Parlant des technologies alternatives et les perspectives des pays en développement, le professeur Nhan Le Thanh du CNRS de Paris plaide pour l’utilisation du haut débit. Ce dernier, de l’avis du professeur Le Thanh, présente des alternatives au choix du développement de l’infrastructure des réseaux de communication numériques. Il s’agit des technologies comme la boucle radio locale, le satellite, les faisceaux hertziens, les courants porteurs en ligne et le « sans file ».

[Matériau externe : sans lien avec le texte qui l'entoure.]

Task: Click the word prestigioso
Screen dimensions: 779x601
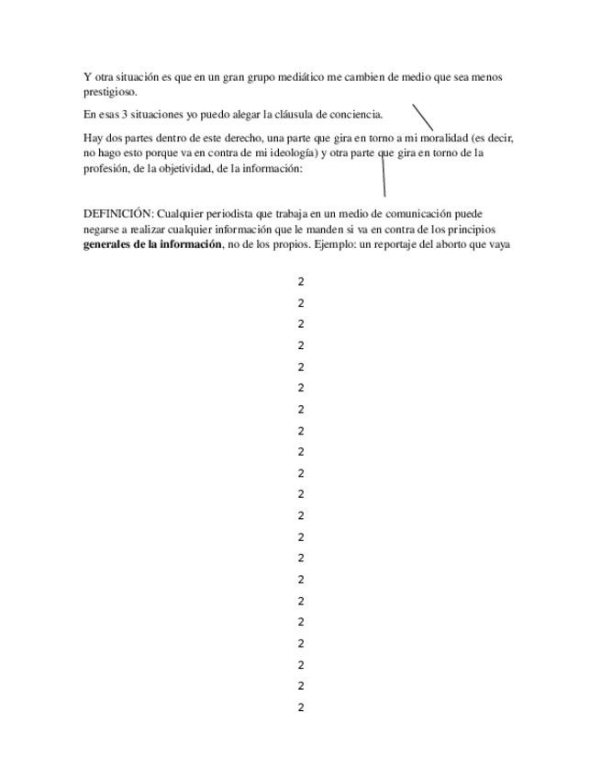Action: click(110, 92)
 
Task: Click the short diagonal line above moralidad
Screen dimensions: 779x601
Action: click(422, 117)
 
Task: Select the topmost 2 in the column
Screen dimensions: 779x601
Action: click(301, 282)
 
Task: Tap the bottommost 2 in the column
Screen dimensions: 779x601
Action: click(301, 707)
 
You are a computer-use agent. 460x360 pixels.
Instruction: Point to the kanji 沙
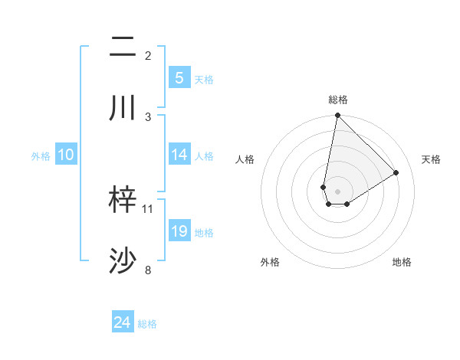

Dans le domaine de la recherche, les professeurs Driss Aboutajdine et Mouhammed Amine Benkirane de l’Université de Mohamed V-Agdal de Rabat au Maroc fustigent l’attitude des opérateurs historiques. Ces opérateurs ainsi que les autres se comportent comme de simples consommateurs de technologies et ne font pas d’efforts pour contribuer au développement et à l’impulsion d’une recherche nationale. De l’avis des deux universitaires marocains, les technologies doivent s’appuyer sur ce qu’il y a de mieux dans les écoles et les universités pour développer un esprit d’innovation et de veille technologique et stratégique. Ils soutiennent que les appels d’offre, de proposition, de candidatures devraient même dépasser les horizons d’un pays et d’élargir à une zone africaine.
Sur un autre registre, le docteur en Sociologie à l’Institut Fondamental d’Afrique Noire (IFAN) de Dakar, M. Abdou Salam Fall relève que les Tics permettent aux acteurs sociaux et leurs organisations d’interagir et d’échanger des informations à une échelle globale. Elles sont au service de la mise en réseau de la société civile. Cependant, de l’avis M. Fall, il faudra éviter que « la mise en réseau ne se réduise à un consensus du marquage de territoires et de domaines d’action » en lieu et place d’un flux multiforme d’actions transversales pour le renouvellement des modèles de développement. L’Association des Régulateurs de Télécommunication de l’Afrique de l’Ouest (ARTAO) qui se réunit cette semaine à Dakar, ne va pas occulter toutes ces orientations pour faire des TICS une réalité dans le vécu quotidien des populations africaines.